Exhibitions

Where We Begin to Look

Landscape and Poetry

11 October - 5 November 2013, Glass Tank, Oxford Brookes University

With drawings and paintings by Zoe Benbow (Associate Lecturer in Fine Art at Oxford Brookes in 2010-11) and poetry selected by Deryn Rees-Jones, poet and academic (shortlisted for the T.S. Eliot Prize, 2012 and Welsh Book of the Year, 2013 for Burying the Wren).

Where We Begin to Look

Water, sky, earth, coast. No landscape exists out of context: like anything else landscape is as subject to the effects of time, culture, power, ownership and ecology as it is to its poetical, historical and gendered constructions. Zoe Benbow’s pictures, made in situ, as she engages with, and places herself in the reality of the landscape – its weather, and the shifting light which makes impressions on the contours she temporarily inhabits rather than simply regards – evoke what she has described as ‘an abstract geological landscape developed from direct experience in remote environments’. The move towards abstraction for Benbow is also a movement between conscious and unconscious worlds and she has described her method as being ‘as much a meditation on a geology of association and memory as of actual place’.
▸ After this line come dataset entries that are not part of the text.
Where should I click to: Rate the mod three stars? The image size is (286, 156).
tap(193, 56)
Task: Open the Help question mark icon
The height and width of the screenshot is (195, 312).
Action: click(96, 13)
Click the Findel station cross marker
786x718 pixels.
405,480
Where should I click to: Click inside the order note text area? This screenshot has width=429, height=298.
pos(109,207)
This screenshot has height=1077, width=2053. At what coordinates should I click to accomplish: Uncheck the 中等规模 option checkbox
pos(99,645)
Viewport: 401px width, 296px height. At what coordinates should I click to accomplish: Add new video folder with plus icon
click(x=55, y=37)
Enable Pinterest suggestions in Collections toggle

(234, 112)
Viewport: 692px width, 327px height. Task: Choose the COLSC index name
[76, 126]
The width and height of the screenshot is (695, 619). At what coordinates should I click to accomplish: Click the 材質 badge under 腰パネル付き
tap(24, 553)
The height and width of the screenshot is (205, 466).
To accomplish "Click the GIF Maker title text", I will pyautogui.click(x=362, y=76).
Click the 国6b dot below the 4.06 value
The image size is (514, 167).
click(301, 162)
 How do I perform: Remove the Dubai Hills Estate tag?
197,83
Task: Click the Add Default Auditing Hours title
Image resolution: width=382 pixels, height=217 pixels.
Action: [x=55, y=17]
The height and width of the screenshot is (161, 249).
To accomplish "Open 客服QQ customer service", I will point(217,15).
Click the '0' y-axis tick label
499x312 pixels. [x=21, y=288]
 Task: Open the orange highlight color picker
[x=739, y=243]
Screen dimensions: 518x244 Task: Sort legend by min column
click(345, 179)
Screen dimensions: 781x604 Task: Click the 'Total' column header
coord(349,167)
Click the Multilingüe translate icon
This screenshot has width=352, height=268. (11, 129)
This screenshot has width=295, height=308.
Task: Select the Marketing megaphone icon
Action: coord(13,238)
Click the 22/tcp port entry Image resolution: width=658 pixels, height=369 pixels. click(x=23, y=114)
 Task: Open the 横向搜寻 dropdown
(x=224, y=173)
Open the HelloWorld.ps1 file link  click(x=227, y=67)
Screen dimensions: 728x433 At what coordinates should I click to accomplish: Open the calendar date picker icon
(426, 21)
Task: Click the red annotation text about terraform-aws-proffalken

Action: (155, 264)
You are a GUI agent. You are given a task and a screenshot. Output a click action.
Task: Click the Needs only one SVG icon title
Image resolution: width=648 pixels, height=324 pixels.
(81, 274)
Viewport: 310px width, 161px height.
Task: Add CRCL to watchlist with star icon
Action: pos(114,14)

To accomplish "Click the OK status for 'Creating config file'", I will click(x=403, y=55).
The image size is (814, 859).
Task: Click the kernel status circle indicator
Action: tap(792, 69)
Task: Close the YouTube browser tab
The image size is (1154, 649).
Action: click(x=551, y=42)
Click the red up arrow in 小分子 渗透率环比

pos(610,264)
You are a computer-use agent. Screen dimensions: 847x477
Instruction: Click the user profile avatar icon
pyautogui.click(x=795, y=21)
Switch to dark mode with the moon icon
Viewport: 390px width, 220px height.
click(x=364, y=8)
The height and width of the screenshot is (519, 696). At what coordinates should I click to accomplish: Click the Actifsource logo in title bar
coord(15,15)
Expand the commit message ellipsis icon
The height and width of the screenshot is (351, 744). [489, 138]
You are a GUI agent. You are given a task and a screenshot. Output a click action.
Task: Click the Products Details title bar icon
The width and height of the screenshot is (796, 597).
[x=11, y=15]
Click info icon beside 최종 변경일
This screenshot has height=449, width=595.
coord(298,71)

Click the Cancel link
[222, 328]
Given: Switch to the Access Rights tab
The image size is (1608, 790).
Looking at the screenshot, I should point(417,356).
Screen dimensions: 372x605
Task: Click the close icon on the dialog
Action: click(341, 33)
Set here in lively conversation with a range of poems by British and American women chosen by poet Deryn Rees-Jones, important questions are asked in the ensuing dialogue about the relationship between, and the construction of, the female self and the natural world. Although the poems are largely written by Benbow’s contemporaries, by way of context they are framed by the work of three important poetic predecessors: Charlotte Smith (1749-1806), Emily Dickinson (1830-1886) and Sylvia Plath (1932-1963). As in Benbow’s work, all the poems, in their differing ways, address ideas of scale and perspective, the relationship between the micro and the macrocosmic, and the process of looking itself. The cumulative effect asks that we readjust the focus of our eyes, and in doing so also find new focus in our imagination.

You can read more about Zoe’s work on her website, and more about Deryn’s poetry and research on her page at the University of Liverpool.

To tie in with this exhibition, the Poetry Centre hosted writing and painting workshops with Sarah Corbett (whose poetry featured in the exhibition) and Zoe Benbow. It also organized a reading by Sarah Corbett and Deryn Rees-Jones, and a panel discussion about the exhibition with Zoe, Sarah, Deryn and the Director of the Poetry Society, Judith Palmer. Where We Begin to Look first appeared at the Poetry Society’s Poetry Cafe in London in 2013, and the Society sponsored the touring exhibition, which also visited Organic House, Hebden Bridge, and the Norwich Arts Centre.

Sketches from the Poem Road

(after Matsuo Bashō’s The Narrow Road to the Deep North)

25 June - 15 July 2016, Glass Tank, Oxford Brookes University

A collaboration between Japanese artist Isao Miura and poet Chris Beckett, presented to the Glass Tank by the Oxford Brookes Poetry Centre. Shortlisted for the Ted Hughes Award for New Work in Poetry, 2015.

Sketches from the Poem Road

In spring 1689, Matsuo Bashō sold his house in Edo (now Tokyo) and set off with his friend, Sora, on a long risky journey to the north of Japan, mostly on foot. He travelled light, with just a paper coat, light cotton gown, his writing brush and ink. His aim was to see the great northern sights like Matsushima and Kisagata Bay which had inspired poets before him, a journeying process the Japanese call ‘uta makura’, literally ‘poem pillow’, but more accurately translated as ‘the poem road’. This exhibition explores the rich legacy of Bashō’s work, both visually and poetically, and it documents some of Isao’s artistic and physical journey from the deep north of Japan where he grew up, ‘translating’ Bashō’s text not only into English words but into sketch, plaster, and bronze.

Sketches from the Poem Road was first shown in the Poetry Cafe at the Poetry Society in 2015. There is a book, published by Hagi Press, to accompany the work by Isao Miura and Chris Beckett, and more information about this and the ongoing project can be found at: http://afterbasho.weebly.com/

The exhibition was accompanied by a number of free events, listed below. These included: a discussion at the Daiwa Foundation about Bashō and the artistic journey; a walk around Oxford emulating Bashō’s pilgrimage to different places associated with famous writers, ending with the writing of a collective haibun; a translation evening; and a visit to the Ashmolean Museum in Oxford to examine artefacts related to Basho and the Narrow Road.